**** Extracted information ****

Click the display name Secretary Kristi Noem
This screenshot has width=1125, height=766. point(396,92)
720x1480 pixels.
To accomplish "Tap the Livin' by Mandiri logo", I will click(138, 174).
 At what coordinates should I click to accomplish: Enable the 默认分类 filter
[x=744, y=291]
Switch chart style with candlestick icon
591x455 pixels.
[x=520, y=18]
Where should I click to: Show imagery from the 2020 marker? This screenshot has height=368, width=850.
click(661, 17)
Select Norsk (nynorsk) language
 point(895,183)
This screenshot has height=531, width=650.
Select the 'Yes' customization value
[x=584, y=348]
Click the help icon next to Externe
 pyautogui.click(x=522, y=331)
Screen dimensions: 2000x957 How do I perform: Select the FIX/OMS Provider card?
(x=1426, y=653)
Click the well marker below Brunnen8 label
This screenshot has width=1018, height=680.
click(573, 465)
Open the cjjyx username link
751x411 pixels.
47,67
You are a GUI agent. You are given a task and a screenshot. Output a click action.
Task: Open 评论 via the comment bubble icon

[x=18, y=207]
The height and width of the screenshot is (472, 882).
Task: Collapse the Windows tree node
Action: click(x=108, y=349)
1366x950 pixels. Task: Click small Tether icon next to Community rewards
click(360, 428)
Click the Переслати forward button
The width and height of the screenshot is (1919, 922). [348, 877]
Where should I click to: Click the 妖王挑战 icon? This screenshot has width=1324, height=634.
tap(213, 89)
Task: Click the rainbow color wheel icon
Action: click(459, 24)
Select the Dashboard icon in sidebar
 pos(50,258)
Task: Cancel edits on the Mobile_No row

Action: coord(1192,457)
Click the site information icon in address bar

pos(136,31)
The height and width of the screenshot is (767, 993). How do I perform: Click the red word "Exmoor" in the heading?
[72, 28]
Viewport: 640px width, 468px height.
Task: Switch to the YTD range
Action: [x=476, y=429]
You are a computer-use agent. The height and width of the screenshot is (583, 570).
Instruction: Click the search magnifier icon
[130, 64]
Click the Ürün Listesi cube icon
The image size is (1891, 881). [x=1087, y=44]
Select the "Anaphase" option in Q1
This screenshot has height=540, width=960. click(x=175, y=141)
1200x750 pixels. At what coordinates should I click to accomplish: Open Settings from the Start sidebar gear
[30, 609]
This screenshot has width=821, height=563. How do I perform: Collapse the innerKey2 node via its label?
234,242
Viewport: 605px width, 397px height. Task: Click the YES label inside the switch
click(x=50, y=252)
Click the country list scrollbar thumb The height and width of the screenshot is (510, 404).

****

Write out all of the records word for word.

Click the display name Secretary Kristi Noem
This screenshot has width=1125, height=766. point(396,92)
720x1480 pixels.
To accomplish "Tap the Livin' by Mandiri logo", I will click(138, 174).
 At what coordinates should I click to accomplish: Enable the 默认分类 filter
[x=744, y=291]
Switch chart style with candlestick icon
591x455 pixels.
[x=520, y=18]
Where should I click to: Show imagery from the 2020 marker? This screenshot has height=368, width=850.
click(661, 17)
Select Norsk (nynorsk) language
 point(895,183)
This screenshot has height=531, width=650.
Select the 'Yes' customization value
[x=584, y=348]
Click the help icon next to Externe
 pyautogui.click(x=522, y=331)
Screen dimensions: 2000x957 How do I perform: Select the FIX/OMS Provider card?
(x=1426, y=653)
Click the well marker below Brunnen8 label
This screenshot has width=1018, height=680.
click(573, 465)
Open the cjjyx username link
751x411 pixels.
47,67
You are a GUI agent. You are given a task and a screenshot. Output a click action.
Task: Open 评论 via the comment bubble icon

[x=18, y=207]
The height and width of the screenshot is (472, 882).
Task: Collapse the Windows tree node
Action: click(x=108, y=349)
1366x950 pixels. Task: Click small Tether icon next to Community rewards
click(360, 428)
Click the Переслати forward button
The width and height of the screenshot is (1919, 922). [348, 877]
Where should I click to: Click the 妖王挑战 icon? This screenshot has width=1324, height=634.
tap(213, 89)
Task: Click the rainbow color wheel icon
Action: click(459, 24)
Select the Dashboard icon in sidebar
 pos(50,258)
Task: Cancel edits on the Mobile_No row

Action: coord(1192,457)
Click the site information icon in address bar

pos(136,31)
The height and width of the screenshot is (767, 993). How do I perform: Click the red word "Exmoor" in the heading?
[72, 28]
Viewport: 640px width, 468px height.
Task: Switch to the YTD range
Action: [x=476, y=429]
You are a computer-use agent. The height and width of the screenshot is (583, 570).
Instruction: Click the search magnifier icon
[130, 64]
Click the Ürün Listesi cube icon
The image size is (1891, 881). [x=1087, y=44]
Select the "Anaphase" option in Q1
This screenshot has height=540, width=960. click(x=175, y=141)
1200x750 pixels. At what coordinates should I click to accomplish: Open Settings from the Start sidebar gear
[30, 609]
This screenshot has width=821, height=563. How do I perform: Collapse the innerKey2 node via its label?
234,242
Viewport: 605px width, 397px height. Task: Click the YES label inside the switch
click(x=50, y=252)
Click the country list scrollbar thumb The height and width of the screenshot is (510, 404).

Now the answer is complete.